Así, en primer lugar, aquella que de manera subsidiaria indica que, « De no encontrarlos, deberá la oficina de archivo buscar en los archivos de los despachos que aparecen en las anotaciones copia de las sentencias condenatorias referidas en esta tutela y, en todo caso, enviarlo a los jueces antes reseñados, para que verificada la situación resuelvan sobre la vigencia de las anotaciones e informen a la Policía Nacional », porque, consideró que, en caso de no hallarse el expediente, lo pertinente es disponer la reconstrucción inmediata del mismo con miras a ofrecer una solución por parte de la autoridad competente en términos perentorios de un trámite incidental, como se ha ordenado en casos análogos decididos por esta Sala (STP9745-2022 y STP17835-2021) Procedimiento en el que precisamente se pueden recopilar “ copia de las sentencias condenatorias ” y de los demás elementos que permitan conocer el tipo de sanciones impuestas y la duración de las mismas, si estuvieron precedidas de la concesión de algún subrogado y si, efectivamente, se materializaron, o cualquier otra incidencia que pudiera afectar la vigencia o, por ejemplo, determinar si la condena impuesta al demandante ya fue declarada extinta o si ahora debe procederse a ello, y ahí sí, disponer por el funcionario que adelante ese trámite, la actualización de la información que repose en las bases de datos a nombre del libelista.
Ello en la medida que es el incidente de reconstrucción del expediente, el medio habilitado por la ley para superar el obstáculo de la inexistencia de documentación necesaria para adoptar la determinación requerida por el peticionario -expedición de paz y salvo y eliminación de los antecedentes penales que reporta- y el que, debe entenderse, se trata de un trámite célere y con la concurrencia de los involucrados en la actuación quienes pueden aportar la documentación que eventualmente tengan en su poder[footnoteRef:9]. [9: Artículos 155 de la Ley 600 de 2000 y 126 del Código General del Proceso.] En segundo lugar, tampoco comparto la orden dispuesta en el numeral cuarto, mediante el cual, mientras se realiza el procedimiento de búsqueda de los expedientes, se ordena a la Policía Nacional – Dirección de Investigación Criminal Interpol- registre la pérdida de vigencia temporal de las anotaciones contentivas de las sentencias condenatorias 1, 2 y 4.
Esto, dado que no se cuenta con los debidos elementos que permitan afirmar que las sanciones allí registradas han perdido vigencia.
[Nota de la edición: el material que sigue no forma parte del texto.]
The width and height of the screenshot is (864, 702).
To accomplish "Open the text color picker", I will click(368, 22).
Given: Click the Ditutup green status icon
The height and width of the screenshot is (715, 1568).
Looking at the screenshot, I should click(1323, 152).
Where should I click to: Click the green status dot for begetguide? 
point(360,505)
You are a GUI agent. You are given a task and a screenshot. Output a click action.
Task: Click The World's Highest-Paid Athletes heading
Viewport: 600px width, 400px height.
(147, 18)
En tal norte, el argumento que se trae en sustento de ese mandato está en que, « hay razones para considerar que tales sentencias no están vigentes, por el paso el tiempo, en la medida que la más reciente de ellas data del 9 de julio de 2013, es decir hace más de 9 años.» De lo que se observa que se asume que por esa sola circunstancia necesariamente deben estar prescritas las penas allí reflejadas, conclusión que para el suscrito necesariamente debe estar precedida de elementos de convicción que permitan sostener ello sin dubitación. Y en este caso, tal y como se verifica del resumen de las intervenciones, no hay suficientes medios de conocimiento que determinen la suerte de esas sanciones y si estuvieron en algún punto interrumpidas o reactivadas por causa legal.
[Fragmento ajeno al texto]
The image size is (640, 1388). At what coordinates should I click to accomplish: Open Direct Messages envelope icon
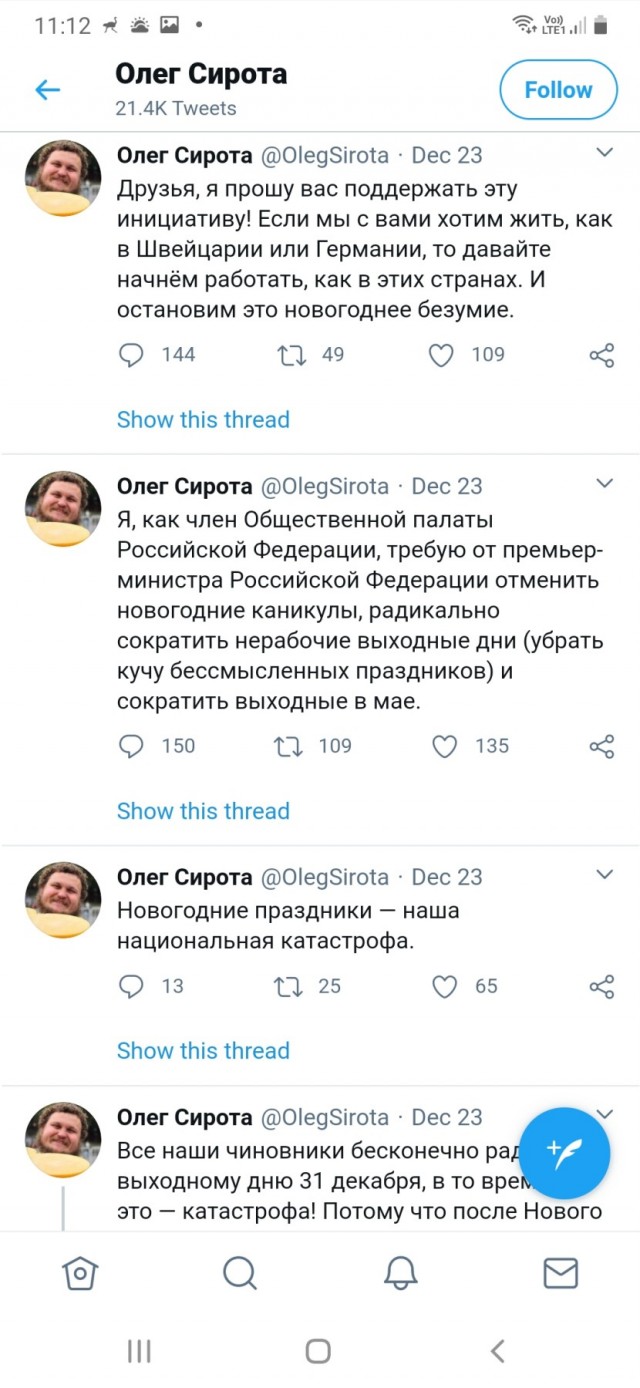coord(560,1273)
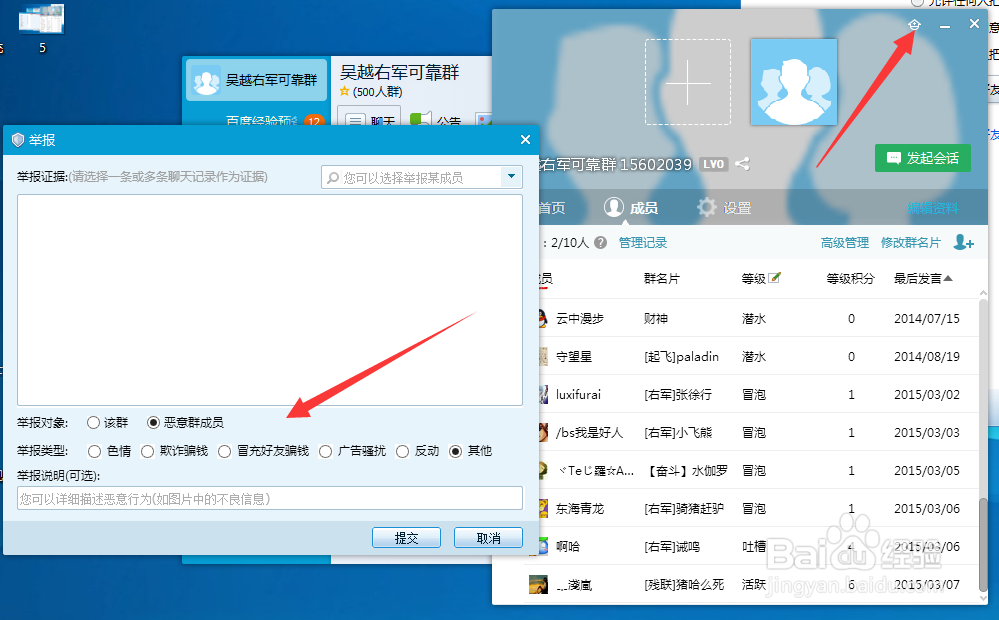Select the 该群 radio option in the report dialog

92,422
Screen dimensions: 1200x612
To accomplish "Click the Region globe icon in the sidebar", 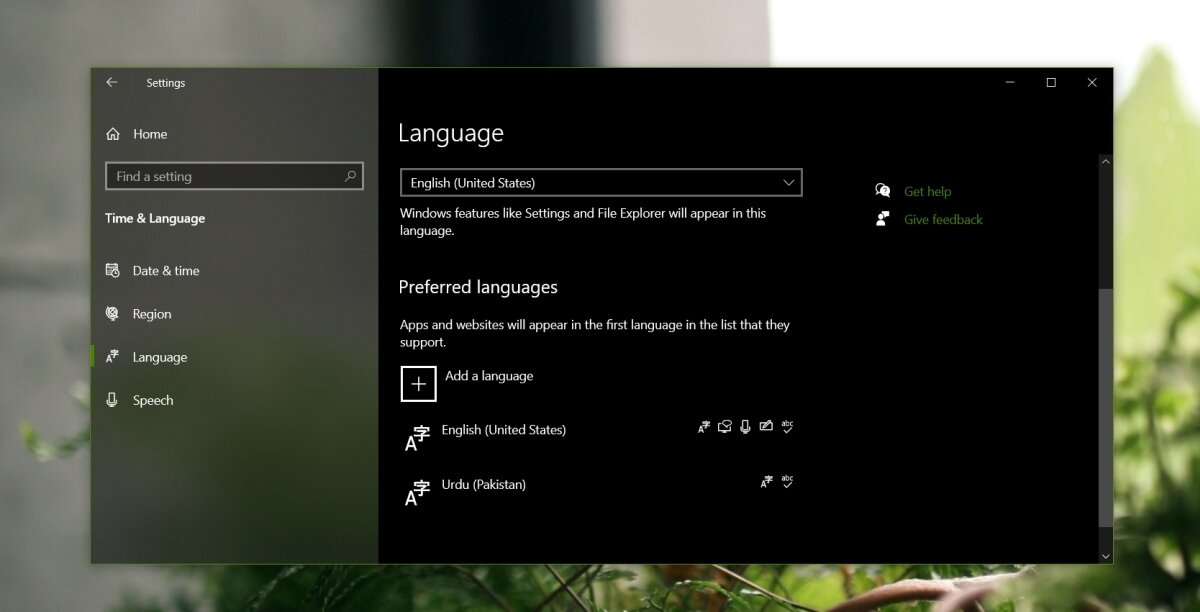I will coord(113,313).
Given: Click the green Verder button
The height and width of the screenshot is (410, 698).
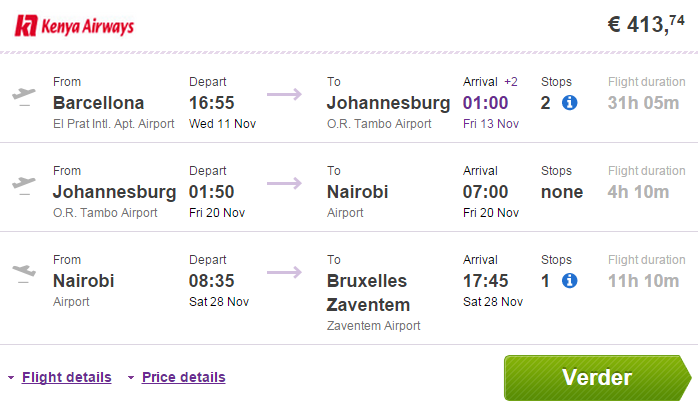Looking at the screenshot, I should 597,378.
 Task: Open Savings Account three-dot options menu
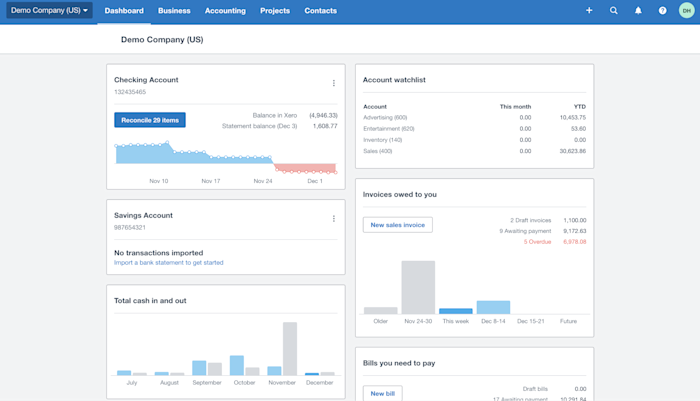pos(333,218)
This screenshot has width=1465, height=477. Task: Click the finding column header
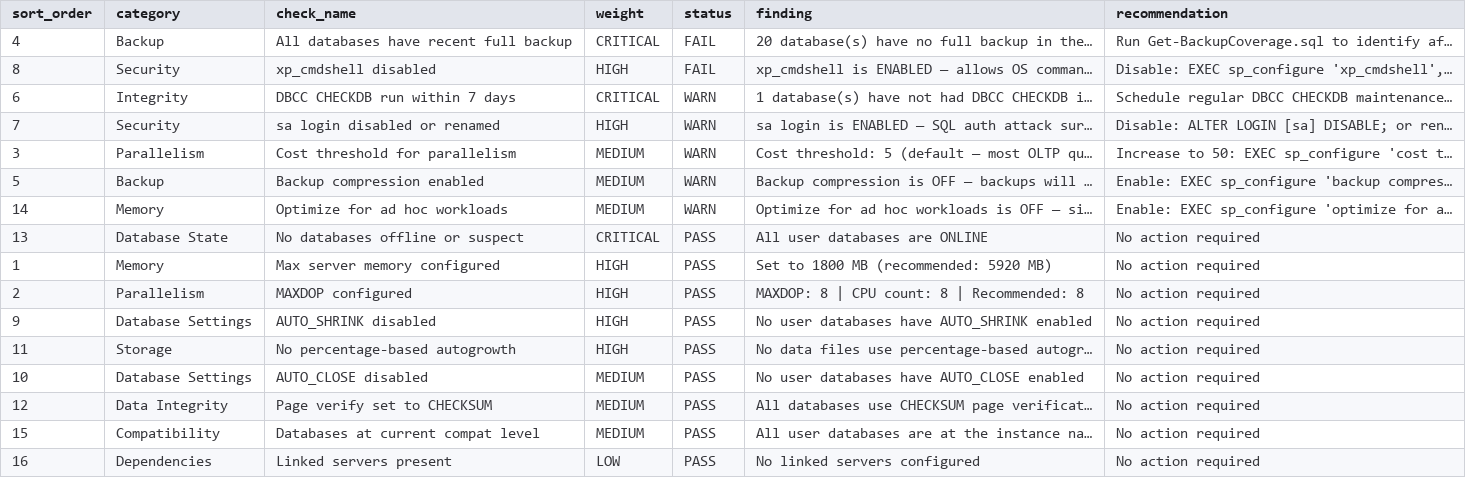coord(924,14)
Considerándose en tal sendero, que son las autoridades competentes quienes una vez determinen la existencia de las sanciones y si estas mantienen su vigencia, las que deben a informar lo pertinente a fin de que se actualicen los registros descalificados por el accionante a través de la acción de tutela. Conforme lo expuesto, dejo plasmado mi salvamento parcial de voto, en el entendido de compartir el amparo de los derechos fundamentales del habeas data y debido proceso de Douglas Fernando Moreno Mape, pero no en relación con las órdenes en comento.